In conclusion, plaintiff is entitled to summary judgment as to Counts I and II against Action Automotive in the amount of $231,416.22 and plaintiff’s actions for foreclosure of plaintiff’s security interest in all Kelly-Springfield tires and tubes sold to Action Automotive by plaintiff and currently in Action Automotive’s possession. Additionally, plaintiff is entitled to immediate possession of all collateral and any proceeds of collateral held by defendant Action Automotive in which plaintiff has a security interest and plaintiff is entitled to an accounting. Finally, because we find that each of the guaranties is supported by sufficient consideration, plaintiff is entitled to summary judgment as to Counts III-VI against defendants Action Management, Cicero, Des Plaines and Oakton, respectively, in the amount of $231,416.22. It is so ordered.3

. The guaranties in question each provide that the guaranty should be construed under Maryland law. Under the Erie doctrine, a federal court must apply the choice of law rules of the forum state to determine which state’s law to apply. Klaxon v. Stentor Manufacturing Co., 313 U.S. 487, 61 S.Ct. 1020, 85 L.Ed. 1477 (1941). In Illinois, parties may in general agree by contract that a given state’s law governs any future disputes arising out of the contract. See, e.g., Hofeld v. Nationwide Life Insurance Co., 59 Ill.2d 522, 529, 322 N.E.2d 454, 458 (1975). Therefore, under Illinois choice of law, the parties can agree that Maryland law will apply to this dispute as to the guaranties. This is not necessarily the case with the dealership agreement, as that document is silent as to choice of law. Because we resolve this matter in the manner we do, we have no reason to decide which state’s law should govern interpretation of that document.

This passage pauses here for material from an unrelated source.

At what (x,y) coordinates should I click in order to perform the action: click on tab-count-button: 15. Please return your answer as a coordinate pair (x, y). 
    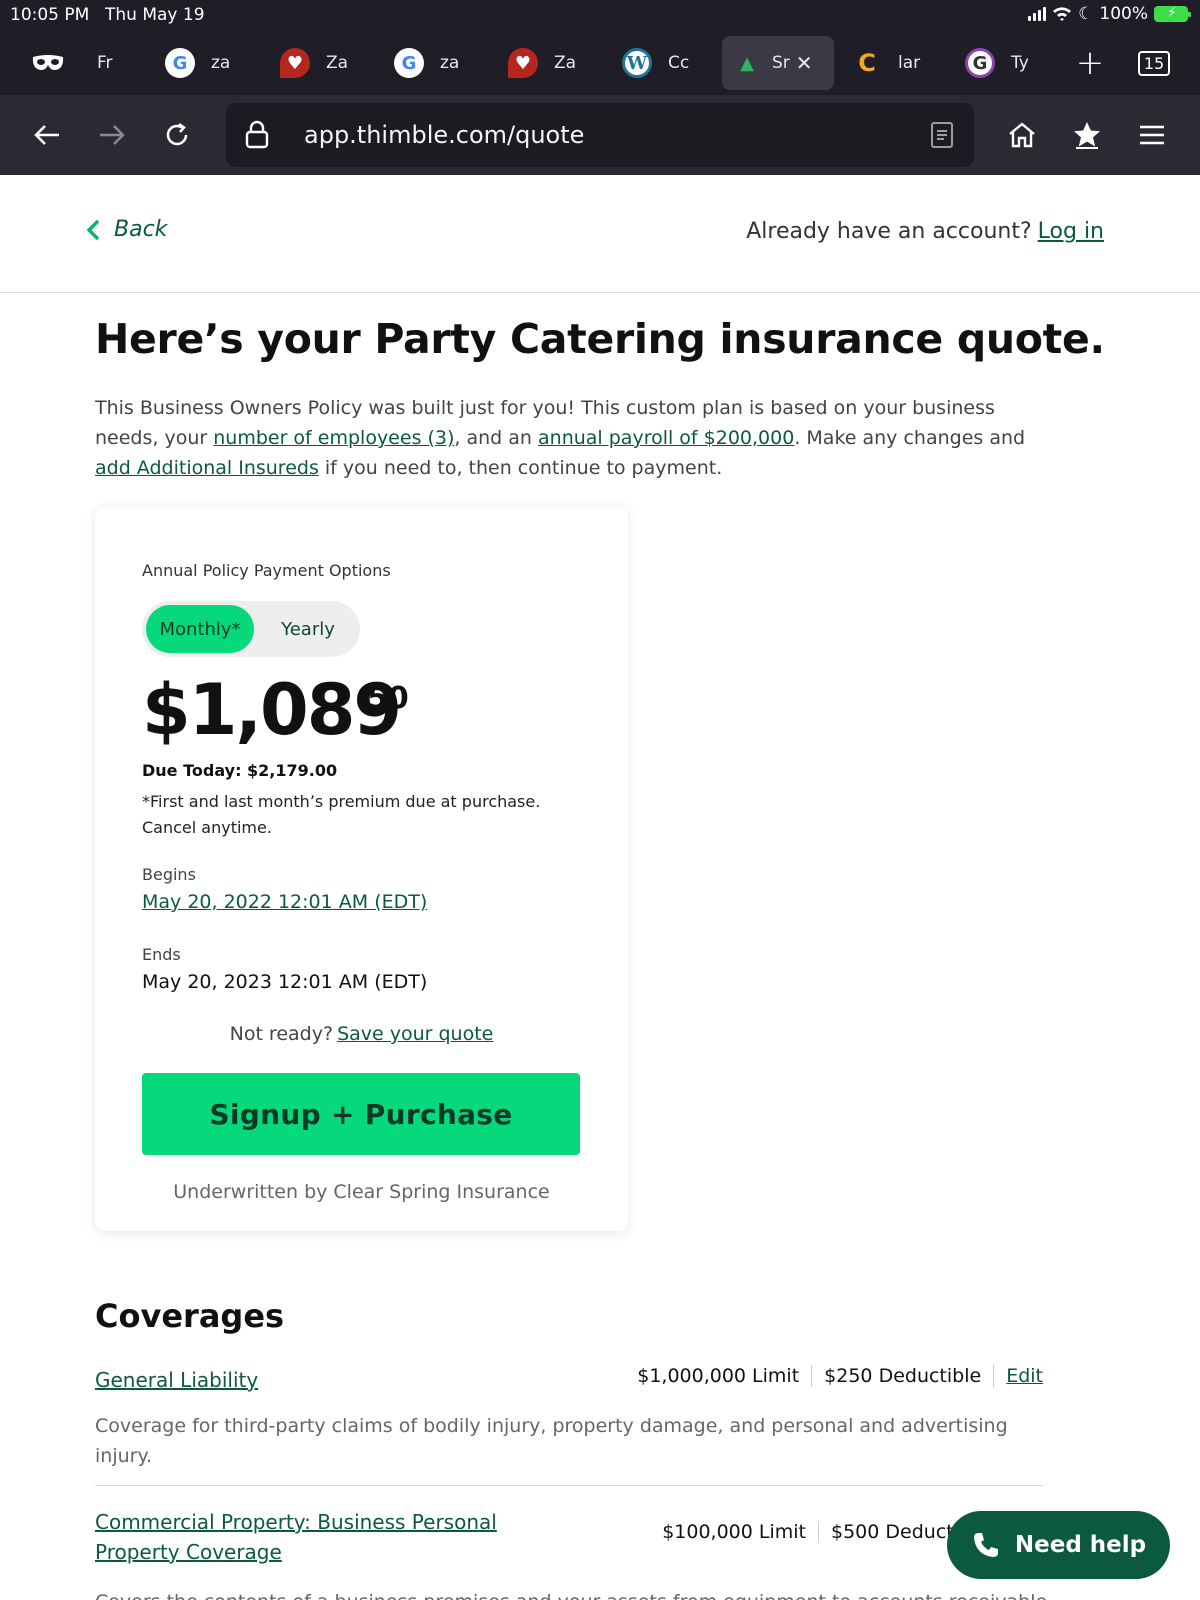
    Looking at the image, I should click on (1154, 63).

. Defendants in their brief contend that “nothing purports to maintain or show that the consideration which supposedly supports the subsequent guaranties was ever conveyed." Yet, in their answer defendants never denied that Action Automotive was not indebted to plaintiff, only that Action Automotive was not indebted to plaintiff for the amount plaintiff initially claimed. Because averments in a pleading to which a responsive pleading is required, other than those as to the amount of damages, are admitted when not denied in the responsive pleading, the fact that Kelly-Springfield did extend credit to defendant Action Automotive is admitted. Fed.R.Civ.Pro. 8(d).

. Plaintiff has requested that this Court award plaintiff attorney’s fees incurred in opposing defendants’ motion for reconsideration for sanctions against defendants for their failure to comply with the Court’s Order of June 27, 1986, and the attorneys fees incurred in obtaining this Court’s Orders of June 27 and July 8. That request is hereby granted pursuant to Fed.R. Civ.P. Rules 37(a)(4) and (b)(2), and plaintiff is entitled to recover such fees jointly from all defendants and their attorneys.